It’s not surprising that there is a Wikipedia article about the Moon, nor is it surprising that there is one Moon landings.
Technically speaking, it’s 32 articles on Moon landings in total—the subject has been covered in 32 different languages by 32 different volunteer communities. That’s quite an achievement by quite a number of people, isn’t it? But maybe it’s also not surprising, even though there are actually more articles on Moon landing conspiracies than on Moon landings (39 versus 32).
Now, Wikipedia’s goal is to be the sum of all knowledge, but what is that even supposed to mean?
Maybe it means that you can only know for certain if you get involved. 15 years ago, when Wikipedia was launched, many people doubted that anything good could come of an encyclopedia that anyone can edit freely, anytime and anywhere. Others didn’t argue, they just began editing. Well, you know how it all turned out: Wikipedia today is the greatest source of knowledge that has ever been freely available. Children have grown up using it and have never seen a world in which people didn’t check Wikipedia on a daily basis.
Okay, but what about those Moon landings? While not everyone would agree that pushing that edit button and getting involved with Wikipedia is easy (It is, try it! Tens of thousands of people do it regularly.), it’s definitely harder to get involved with landing on the Moon. Right?

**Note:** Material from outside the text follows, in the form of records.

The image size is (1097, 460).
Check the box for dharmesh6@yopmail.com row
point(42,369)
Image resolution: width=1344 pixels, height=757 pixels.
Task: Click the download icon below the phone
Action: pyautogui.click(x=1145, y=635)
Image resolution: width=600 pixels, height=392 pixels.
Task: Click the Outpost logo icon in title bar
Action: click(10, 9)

Wrong! It’s just as easy as pushing the edit button, literally. Here’s proof: go to Meta-Wiki and join the community discussion about taking Wikipedia to the Moon. This isn’t a belated April fools’ joke. This is for real. It’s a birthday gift to the global community of Wikipedia editors in the year of our 15th anniversary, and here’s how it has come about:
Space? It’s complicated …
One of the last remaining teams in the Google Lunar XPRIZE challenge is from Berlin, Germany. They are planning to land a rover on the Moon surface, make it drive 500 meters and send images back to earth. That’s the challenge for all competitors. The Part-Time Scientists (that’s what they have named their team) have been working on this since 2007. Now they are in the final stages of preparation, and when they had time to think about what their rover could take to the Moon besides scientific experiments, they didn’t have to think twice: Wikipedia!
That’s basically all the initial email said when we at Wikimedia Germany (Deutschland) got it. I remember what I was thinking: “The Moon? The Moon is cool! Space travel is cool! Wait, is this spam? Are they serious, and if they are, why would they even need our help?” Because that’s what the Part-Time Scientists were asking for in that email: support with putting Wikipedia on a data disc. Also, they concluded with an invitation to visit their office in Berlin. Which we did, right away. Compared to the distances of space travel, a 45 minute ride by S-Bahn means we’re practically neighbors.
They showed us all the prototypes, and the special ceramic-made data disc that wouldn’t lose storage capacity in space like conventional mediums would. But the disc holds only about 20 GB of data. Wikipedia, with all its language versions, revision histories and its media files is terabytes of data. So, you need to put some thinking into it: What and how to select? There are almost 40 Million articles in close to 300 languages! Who is even in the position to make such a selection – for everybody. And quite irreversibly, too, because this truly is long-time conservation.
These are not the kind of questions you can pay attention to when you’re busy trying to engineer your own Moon rover and organize a 384,000 km journey through space. That’s why the Part-Time Scientists asked Wikimedia Germany for support. And even though that didn’t make the above questions any simpler to answer, the one that may seem the most difficult proved to be the easiest:
A challenge to all Wikipedians
No one is in the position to make the call on behalf of a global community of volunteer editors but the global community itself. Think about these fascinatingly “unwikipedian” circumstances: We don’t usually have encyclopedical deadlines, but there is one for this. We don’t have limitations on how much we can write, but we have them for this challenge. This is all very different from business as usual, and it needs to be open to everyone.
Let’s do this the Wikipedia way! Get involved, click the link above and push that edit button. Meta-Wiki has always been the place to discuss upcoming projects and ideas. So, we’ve put all the information we have on Meta, and hereby invite the global Wikipedia community to discuss and ultimately decide on how to bring Wikipedia to the Moon – on-wiki, from start to finish. We have time until the end of the year to discuss, decide, work on content, and, in short, prepare a snapshot of the sum of all knowledge. Hey, 1972 Voyager mission’s Golden Record, you’re about to get company out there …
We’ve been asked if we honestly believe that thousands of Wikipedians from all over the world, from different communities and with different cultural backgrounds can discuss and create one common time-capsule just like that. With a million issues about quality, bias, representation, or facilitation.
Why not? Let’s start editing and see. It doesn’t say “be bold” for nothing. The first step is easy: Check out Wikipedia to the Moon on Meta-Wiki. If you have more questions than you find answered there, just add them. It’s a wiki.